● **Task 1**
Write out the passage of the forum thread on vanished subscribed threads that opens with the words containing "Logged out and" and closes with "adding threads again.".

(Beginning of Document text)

# Subscribed Threads Gone?!?



## ClearToLand (Jul 10, 2001)

I just refreshed my Subscribed Threads screen in Chrome and it now shows 0 where, IIRC, there were ~53 this morning.

Something going on? Software update?

UPDATE: Created this post; now have 1 Subscribed Thread...


----------



## waynomo (Nov 9, 2002)

still over 1200 for me.


----------



## ClearToLand (Jul 10, 2001)

Logged out and back in; still have just the 1... 

Glad I didn't lose 1200!

Just returned to TiVo with the $300 Refurb Roamio Basic w/Lifetime so I just started adding threads again.


----------



## Mike Lang (Nov 17, 1999)

I show 9 now but I've never heard of them vanishing. Perhaps David can take a peek at the logs.


----------



## Hank (May 31, 2000)

ClearToLand said:


> I just refreshed my Subscribed Threads screen in Chrome and it now shows 0 where, IIRC, there were ~53 this morning.
> 
> Something going on? Software update?
> 
> UPDATE: Created this post; now have 1 Subscribed Thread...

(End of Document text)
(Beginning of Source material)

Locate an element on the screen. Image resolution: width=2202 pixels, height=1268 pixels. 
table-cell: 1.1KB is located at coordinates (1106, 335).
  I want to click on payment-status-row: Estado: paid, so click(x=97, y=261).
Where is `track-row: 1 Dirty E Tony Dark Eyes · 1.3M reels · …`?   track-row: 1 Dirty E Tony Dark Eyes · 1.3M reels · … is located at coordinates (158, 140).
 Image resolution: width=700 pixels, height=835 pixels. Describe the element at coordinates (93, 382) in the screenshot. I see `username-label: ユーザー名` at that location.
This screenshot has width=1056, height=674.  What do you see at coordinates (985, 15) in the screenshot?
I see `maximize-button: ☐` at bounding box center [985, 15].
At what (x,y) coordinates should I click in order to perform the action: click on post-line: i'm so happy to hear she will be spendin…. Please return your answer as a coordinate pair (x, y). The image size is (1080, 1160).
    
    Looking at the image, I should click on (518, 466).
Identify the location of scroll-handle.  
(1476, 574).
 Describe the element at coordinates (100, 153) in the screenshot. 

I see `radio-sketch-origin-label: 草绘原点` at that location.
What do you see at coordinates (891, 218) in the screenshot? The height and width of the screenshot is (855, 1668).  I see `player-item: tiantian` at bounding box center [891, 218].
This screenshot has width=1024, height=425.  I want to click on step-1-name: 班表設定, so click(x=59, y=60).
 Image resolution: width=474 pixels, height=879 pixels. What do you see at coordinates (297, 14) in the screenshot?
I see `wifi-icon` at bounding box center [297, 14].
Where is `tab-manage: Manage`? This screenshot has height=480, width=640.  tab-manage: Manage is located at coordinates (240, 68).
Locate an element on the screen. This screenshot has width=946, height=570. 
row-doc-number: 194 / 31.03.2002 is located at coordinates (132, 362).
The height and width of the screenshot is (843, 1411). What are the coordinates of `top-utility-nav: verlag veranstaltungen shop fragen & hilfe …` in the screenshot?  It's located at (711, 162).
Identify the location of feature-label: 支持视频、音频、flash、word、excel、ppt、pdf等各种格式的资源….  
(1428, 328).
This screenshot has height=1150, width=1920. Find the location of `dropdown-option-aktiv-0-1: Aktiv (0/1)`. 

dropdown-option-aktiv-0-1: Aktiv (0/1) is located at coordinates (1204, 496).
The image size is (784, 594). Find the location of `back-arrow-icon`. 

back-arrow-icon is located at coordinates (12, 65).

(End of Source material)

● **Task 2**
Within the rows, change "Identify the location of" to "Give the position of" across the part that opens with the line containing "At what (x,y)" and closes with the line containing "center [297, 14].". Return only those lines, with nothing else altered.

● **Task result 1**
Logged out and back in; still have just the 1... 

Glad I didn't lose 1200!

Just returned to TiVo with the $300 Refurb Roamio Basic w/Lifetime so I just started adding threads again.

● **Task result 2**
At what (x,y) coordinates should I click in order to perform the action: click on post-line: i'm so happy to hear she will be spendin…. Please return your answer as a coordinate pair (x, y). The image size is (1080, 1160).
    
    Looking at the image, I should click on (518, 466).
Give the position of scroll-handle.  
(1476, 574).
 Describe the element at coordinates (100, 153) in the screenshot. 

I see `radio-sketch-origin-label: 草绘原点` at that location.
What do you see at coordinates (891, 218) in the screenshot? The height and width of the screenshot is (855, 1668).  I see `player-item: tiantian` at bounding box center [891, 218].
This screenshot has width=1024, height=425.  I want to click on step-1-name: 班表設定, so click(x=59, y=60).
 Image resolution: width=474 pixels, height=879 pixels. What do you see at coordinates (297, 14) in the screenshot?
I see `wifi-icon` at bounding box center [297, 14].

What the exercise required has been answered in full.